Iten Khalil is a proud Egyptian woman, wife, mother, daughter, sister, friend, architectural project manager…and fashion designer. She wears many labels, and hopes to one day see women everywhere wearing hers.

Iten’s passion for fashion is nothing new. As a young woman growing up in a Muslim family, she challenged herself to express personal style in creative ways while respecting the conservative dress expectations of her faith. These expectations have never been something she viewed as a restriction, but an opportunity to cultivate her eye for design.

She took that eye and applied it to her studies at the University of Alexandria where she received a BA in Interior Design with an emphasis in theatre design and costume. Iten became enthralled with the potential of wearable art and drew constantly, creating looks within her personal boundaries as well as looks for women of other cultural backgrounds.

I first saw Iten at the Louisville Bespoke Fashion Show during the week of Derby. One of the event representatives pointed her out and said, “I can’t wait to see what she shows tonight.” I turned to Iten, and a woman I later learned was her mother, and the first thing I noticed were their beautifully ornate head covers that stood out in the loud fashion crowd.

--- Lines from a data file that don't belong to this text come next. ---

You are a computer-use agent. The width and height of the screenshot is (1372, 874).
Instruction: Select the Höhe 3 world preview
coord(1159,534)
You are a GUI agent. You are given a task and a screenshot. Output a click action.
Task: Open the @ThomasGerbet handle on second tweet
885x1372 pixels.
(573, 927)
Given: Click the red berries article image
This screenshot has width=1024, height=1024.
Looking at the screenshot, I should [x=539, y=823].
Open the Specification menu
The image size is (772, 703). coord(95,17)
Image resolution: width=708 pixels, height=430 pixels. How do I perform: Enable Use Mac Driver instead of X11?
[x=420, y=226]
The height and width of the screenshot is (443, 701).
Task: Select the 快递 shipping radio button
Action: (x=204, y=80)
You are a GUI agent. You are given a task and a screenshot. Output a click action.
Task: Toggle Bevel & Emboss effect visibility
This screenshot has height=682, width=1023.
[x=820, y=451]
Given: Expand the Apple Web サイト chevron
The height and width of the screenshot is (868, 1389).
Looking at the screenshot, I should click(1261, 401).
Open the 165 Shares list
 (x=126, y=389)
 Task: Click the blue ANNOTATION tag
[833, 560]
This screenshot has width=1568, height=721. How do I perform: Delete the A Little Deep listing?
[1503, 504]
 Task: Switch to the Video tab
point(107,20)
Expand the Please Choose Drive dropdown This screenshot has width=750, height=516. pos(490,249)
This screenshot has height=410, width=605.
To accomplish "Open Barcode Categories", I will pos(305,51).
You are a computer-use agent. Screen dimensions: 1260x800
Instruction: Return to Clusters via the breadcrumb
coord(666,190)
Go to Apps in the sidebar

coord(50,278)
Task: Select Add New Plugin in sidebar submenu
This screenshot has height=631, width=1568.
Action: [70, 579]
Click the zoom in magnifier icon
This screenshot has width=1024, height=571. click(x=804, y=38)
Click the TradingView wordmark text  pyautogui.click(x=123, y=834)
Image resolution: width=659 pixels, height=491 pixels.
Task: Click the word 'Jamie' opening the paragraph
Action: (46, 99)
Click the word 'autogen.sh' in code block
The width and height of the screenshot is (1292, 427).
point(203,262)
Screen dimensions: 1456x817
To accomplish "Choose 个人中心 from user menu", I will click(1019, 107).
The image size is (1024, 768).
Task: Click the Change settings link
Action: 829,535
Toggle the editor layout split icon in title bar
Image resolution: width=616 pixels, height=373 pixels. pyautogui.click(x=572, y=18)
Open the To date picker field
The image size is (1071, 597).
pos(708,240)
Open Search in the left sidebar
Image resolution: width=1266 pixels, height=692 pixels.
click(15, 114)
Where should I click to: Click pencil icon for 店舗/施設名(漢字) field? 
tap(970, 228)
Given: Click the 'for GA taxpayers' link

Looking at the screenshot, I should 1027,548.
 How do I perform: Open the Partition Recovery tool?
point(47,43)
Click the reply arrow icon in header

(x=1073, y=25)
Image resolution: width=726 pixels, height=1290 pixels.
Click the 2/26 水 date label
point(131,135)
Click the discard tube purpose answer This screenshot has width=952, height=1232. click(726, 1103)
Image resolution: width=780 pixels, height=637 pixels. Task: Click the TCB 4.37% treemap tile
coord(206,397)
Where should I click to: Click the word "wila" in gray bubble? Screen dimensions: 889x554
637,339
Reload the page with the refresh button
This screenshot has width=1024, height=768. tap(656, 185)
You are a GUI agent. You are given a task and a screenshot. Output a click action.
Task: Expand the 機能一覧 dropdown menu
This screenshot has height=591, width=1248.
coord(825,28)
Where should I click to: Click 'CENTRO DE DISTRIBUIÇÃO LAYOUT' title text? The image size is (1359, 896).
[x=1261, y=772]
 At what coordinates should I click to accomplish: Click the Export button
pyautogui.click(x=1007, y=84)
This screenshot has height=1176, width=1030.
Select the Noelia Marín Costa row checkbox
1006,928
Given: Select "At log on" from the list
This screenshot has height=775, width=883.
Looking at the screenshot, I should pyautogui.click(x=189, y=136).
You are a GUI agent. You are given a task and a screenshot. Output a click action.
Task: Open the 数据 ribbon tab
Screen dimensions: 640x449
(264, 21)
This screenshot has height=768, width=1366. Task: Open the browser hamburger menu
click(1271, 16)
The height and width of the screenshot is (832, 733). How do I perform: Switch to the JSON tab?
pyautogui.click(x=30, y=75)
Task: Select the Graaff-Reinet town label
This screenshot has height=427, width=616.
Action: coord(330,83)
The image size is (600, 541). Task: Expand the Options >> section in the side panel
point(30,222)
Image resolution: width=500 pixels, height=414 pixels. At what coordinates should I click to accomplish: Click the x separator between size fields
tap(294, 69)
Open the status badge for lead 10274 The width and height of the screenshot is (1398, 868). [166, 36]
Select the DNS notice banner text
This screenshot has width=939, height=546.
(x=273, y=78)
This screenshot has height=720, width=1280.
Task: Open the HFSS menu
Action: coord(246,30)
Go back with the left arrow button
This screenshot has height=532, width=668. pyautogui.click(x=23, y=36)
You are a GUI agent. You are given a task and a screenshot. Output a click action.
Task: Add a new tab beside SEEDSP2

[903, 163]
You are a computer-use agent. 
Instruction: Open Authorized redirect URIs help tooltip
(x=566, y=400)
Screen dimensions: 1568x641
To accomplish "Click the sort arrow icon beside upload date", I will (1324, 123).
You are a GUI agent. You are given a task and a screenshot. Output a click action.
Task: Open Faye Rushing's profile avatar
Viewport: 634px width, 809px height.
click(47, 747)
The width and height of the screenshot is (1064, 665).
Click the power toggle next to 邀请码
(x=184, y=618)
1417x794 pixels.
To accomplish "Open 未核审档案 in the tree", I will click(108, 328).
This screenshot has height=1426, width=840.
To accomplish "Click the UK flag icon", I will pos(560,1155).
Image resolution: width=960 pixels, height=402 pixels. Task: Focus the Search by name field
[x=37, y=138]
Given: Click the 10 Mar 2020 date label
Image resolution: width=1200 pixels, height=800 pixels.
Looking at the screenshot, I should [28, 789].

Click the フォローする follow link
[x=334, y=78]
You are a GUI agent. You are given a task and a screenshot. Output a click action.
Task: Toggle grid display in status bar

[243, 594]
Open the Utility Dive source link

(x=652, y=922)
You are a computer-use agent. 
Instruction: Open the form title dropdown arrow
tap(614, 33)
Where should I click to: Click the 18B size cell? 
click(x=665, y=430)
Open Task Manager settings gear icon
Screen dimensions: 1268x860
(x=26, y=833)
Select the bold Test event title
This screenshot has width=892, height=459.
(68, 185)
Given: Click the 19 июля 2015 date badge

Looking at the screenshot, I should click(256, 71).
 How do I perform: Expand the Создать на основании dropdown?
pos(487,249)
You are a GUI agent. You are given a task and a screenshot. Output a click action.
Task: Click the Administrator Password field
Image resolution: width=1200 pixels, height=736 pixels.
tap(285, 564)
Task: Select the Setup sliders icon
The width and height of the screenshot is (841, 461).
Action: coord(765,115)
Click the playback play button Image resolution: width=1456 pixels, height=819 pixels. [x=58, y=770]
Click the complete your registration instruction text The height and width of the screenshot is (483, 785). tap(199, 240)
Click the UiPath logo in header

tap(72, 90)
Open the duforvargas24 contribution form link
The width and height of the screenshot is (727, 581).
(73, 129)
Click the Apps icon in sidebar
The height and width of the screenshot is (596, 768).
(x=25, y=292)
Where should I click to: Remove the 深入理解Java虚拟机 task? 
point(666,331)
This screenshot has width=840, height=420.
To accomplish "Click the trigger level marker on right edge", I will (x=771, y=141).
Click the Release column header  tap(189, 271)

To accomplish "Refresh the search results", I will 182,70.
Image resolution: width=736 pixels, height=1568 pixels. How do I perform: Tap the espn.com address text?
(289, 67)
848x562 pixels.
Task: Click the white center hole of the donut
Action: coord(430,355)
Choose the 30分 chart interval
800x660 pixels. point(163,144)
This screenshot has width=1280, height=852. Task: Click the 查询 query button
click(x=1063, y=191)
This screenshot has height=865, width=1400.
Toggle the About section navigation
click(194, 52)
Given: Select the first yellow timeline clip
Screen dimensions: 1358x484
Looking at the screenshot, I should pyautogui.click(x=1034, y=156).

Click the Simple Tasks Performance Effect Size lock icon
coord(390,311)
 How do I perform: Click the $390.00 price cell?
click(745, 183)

Where some women were making statements of freedom and femininity through exposure, Iten and her mother were making the same positive statements with coverage. It struck me as a bold and refreshing contrast. There was a welcoming warmth about Iten, and she exuded gratitude as she scanned the room taking it all in.

Viewing her creations in the Bespoke show I assumed that Iten had been creating garments for years. As it turns out, it was only her second show, and the first with more than one look on display. Her first piece won an award during KMAC Fashion Week earlier in the year, and it was that showing that garnered the attention of the Bespoke organizers who invited her to be part of the event.

There was an Egyptian village of support involved in bringing Iten’s Bespoke show looks to life. She designed each piece in meticulous detail, and wanting them to be made of Egyptian fabric and in that style, had them physically made by her family’s tailor in her home country with her mother helping oversee the production. Her mother then flew to Louisville with the garments to attend the show.

The diversity of the show is just the beginning of Iten’s vision for continuing to develop her designs, with the dream of catching the attention of a national design house in need of looks for both Western women as well as women from conservative traditions. According to Iten, the Sex and the City 2 portrayal of Middle Eastern women in love with high fashion, often worn under burkas or only in the privacy of their homes with friends and family is 100% accurate, with those women representing a large untapped market for designers who could be creating garments that honor conservative dress desires in innovative ways that women without those needs would also enjoy.

Iten is looking to collaborate with local seamstresses in the future and to continue pushing herself into new realms of design for women of all cultures. She is truly a boundless artist with a passion for her heritage and traditions, as well as an eye for bringing people together through fashion in ways they might not otherwise intersect. It is my hope that Iten, and women with a similar heart, will be the next wave of designers who will build bridges between groups often in needless conflict through a common appreciation for elevated wearable art.